Task requirements:
For the entries below, repeat exactly each line starting with the one that contains "Click the customer_id" and going on through the one that contains "Given: Click the Wyświetl limity button", and no others.

Data section:
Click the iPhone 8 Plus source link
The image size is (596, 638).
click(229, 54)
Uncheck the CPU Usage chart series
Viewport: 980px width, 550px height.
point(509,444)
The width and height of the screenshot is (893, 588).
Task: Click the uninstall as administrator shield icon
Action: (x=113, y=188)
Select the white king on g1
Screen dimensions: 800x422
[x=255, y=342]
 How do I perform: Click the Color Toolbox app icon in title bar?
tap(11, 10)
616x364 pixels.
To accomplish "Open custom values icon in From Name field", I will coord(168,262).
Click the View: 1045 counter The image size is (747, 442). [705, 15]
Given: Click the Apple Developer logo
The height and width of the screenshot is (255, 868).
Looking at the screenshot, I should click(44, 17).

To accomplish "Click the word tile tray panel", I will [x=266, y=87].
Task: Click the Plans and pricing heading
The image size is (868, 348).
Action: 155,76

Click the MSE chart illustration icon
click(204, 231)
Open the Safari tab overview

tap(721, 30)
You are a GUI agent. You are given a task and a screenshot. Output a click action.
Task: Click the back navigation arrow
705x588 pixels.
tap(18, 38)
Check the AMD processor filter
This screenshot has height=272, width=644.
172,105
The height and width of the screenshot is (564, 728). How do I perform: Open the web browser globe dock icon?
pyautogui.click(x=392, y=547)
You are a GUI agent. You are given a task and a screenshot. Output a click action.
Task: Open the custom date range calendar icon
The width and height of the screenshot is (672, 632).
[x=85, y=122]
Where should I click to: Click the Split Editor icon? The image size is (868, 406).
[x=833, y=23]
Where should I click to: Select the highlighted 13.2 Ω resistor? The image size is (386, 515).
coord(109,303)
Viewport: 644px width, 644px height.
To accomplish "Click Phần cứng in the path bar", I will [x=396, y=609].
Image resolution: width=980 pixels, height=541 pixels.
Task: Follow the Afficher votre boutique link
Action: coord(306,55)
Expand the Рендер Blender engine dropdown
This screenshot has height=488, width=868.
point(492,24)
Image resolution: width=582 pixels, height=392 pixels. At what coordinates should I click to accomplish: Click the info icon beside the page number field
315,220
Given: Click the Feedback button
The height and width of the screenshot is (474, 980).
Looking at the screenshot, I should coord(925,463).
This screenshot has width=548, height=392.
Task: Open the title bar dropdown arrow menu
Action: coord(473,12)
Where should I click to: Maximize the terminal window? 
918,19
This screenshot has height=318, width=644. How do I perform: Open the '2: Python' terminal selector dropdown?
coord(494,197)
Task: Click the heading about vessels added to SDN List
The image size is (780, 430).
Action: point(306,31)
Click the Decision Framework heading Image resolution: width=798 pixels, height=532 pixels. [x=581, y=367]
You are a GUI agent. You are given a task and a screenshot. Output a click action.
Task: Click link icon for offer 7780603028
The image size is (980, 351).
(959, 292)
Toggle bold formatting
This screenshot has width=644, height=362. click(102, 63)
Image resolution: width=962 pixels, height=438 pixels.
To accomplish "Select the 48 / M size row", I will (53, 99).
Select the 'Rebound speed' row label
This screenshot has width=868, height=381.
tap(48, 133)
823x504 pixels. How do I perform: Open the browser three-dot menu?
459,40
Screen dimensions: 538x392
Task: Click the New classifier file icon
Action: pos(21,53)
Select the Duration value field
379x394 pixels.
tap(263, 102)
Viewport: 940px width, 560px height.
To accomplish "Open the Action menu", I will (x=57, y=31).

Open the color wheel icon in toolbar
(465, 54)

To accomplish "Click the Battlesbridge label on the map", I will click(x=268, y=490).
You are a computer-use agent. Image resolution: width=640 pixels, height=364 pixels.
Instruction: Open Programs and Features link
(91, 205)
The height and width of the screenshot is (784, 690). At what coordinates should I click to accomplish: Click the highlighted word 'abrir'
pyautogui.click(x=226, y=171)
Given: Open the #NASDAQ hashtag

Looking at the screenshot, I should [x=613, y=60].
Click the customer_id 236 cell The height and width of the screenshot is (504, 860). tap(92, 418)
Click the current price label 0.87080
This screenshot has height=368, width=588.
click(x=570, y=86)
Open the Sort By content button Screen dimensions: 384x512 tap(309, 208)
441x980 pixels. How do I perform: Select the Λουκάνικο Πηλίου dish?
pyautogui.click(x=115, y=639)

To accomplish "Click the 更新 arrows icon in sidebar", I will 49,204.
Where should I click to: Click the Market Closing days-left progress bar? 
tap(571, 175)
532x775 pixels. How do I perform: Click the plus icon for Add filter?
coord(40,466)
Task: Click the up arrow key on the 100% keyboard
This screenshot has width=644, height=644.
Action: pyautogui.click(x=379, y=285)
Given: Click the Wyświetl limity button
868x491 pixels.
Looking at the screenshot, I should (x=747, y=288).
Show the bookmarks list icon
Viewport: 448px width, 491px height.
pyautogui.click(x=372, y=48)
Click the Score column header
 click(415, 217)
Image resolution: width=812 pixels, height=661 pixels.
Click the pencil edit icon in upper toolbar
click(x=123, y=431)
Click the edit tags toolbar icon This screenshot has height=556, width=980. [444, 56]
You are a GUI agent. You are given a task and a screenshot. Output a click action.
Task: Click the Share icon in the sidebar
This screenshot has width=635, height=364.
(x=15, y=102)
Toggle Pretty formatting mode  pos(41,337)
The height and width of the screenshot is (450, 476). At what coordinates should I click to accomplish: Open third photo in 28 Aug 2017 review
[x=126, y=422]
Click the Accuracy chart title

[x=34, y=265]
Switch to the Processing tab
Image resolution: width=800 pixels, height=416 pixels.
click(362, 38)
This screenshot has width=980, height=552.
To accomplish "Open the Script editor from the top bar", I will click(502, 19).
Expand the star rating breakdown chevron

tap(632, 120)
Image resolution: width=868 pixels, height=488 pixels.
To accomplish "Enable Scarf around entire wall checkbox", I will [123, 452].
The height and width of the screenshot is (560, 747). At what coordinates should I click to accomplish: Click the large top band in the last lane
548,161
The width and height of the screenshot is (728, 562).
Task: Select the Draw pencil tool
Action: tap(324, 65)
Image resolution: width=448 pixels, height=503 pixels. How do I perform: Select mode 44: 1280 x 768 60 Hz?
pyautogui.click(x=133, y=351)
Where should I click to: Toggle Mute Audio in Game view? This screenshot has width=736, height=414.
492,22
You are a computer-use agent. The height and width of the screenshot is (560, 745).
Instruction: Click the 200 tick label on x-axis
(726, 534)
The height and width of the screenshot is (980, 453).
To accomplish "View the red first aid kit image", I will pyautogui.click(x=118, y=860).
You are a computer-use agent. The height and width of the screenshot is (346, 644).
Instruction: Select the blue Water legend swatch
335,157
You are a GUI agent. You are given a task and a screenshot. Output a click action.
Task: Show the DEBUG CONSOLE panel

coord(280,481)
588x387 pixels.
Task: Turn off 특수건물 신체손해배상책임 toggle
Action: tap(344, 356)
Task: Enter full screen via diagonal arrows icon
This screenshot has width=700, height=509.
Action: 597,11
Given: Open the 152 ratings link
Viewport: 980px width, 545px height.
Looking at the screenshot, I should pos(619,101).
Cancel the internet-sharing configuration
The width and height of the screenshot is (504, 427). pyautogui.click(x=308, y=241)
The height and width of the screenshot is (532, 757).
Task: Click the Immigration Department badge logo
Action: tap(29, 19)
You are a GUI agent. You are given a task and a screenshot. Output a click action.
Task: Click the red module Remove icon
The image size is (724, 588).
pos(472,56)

Answer below:
Click the customer_id 236 cell The height and width of the screenshot is (504, 860). tap(92, 418)
Click the current price label 0.87080
This screenshot has height=368, width=588.
click(x=570, y=86)
Open the Sort By content button Screen dimensions: 384x512 tap(309, 208)
441x980 pixels. How do I perform: Select the Λουκάνικο Πηλίου dish?
pyautogui.click(x=115, y=639)

To accomplish "Click the 更新 arrows icon in sidebar", I will 49,204.
Where should I click to: Click the Market Closing days-left progress bar? 
tap(571, 175)
532x775 pixels. How do I perform: Click the plus icon for Add filter?
coord(40,466)
Task: Click the up arrow key on the 100% keyboard
This screenshot has width=644, height=644.
Action: pyautogui.click(x=379, y=285)
Given: Click the Wyświetl limity button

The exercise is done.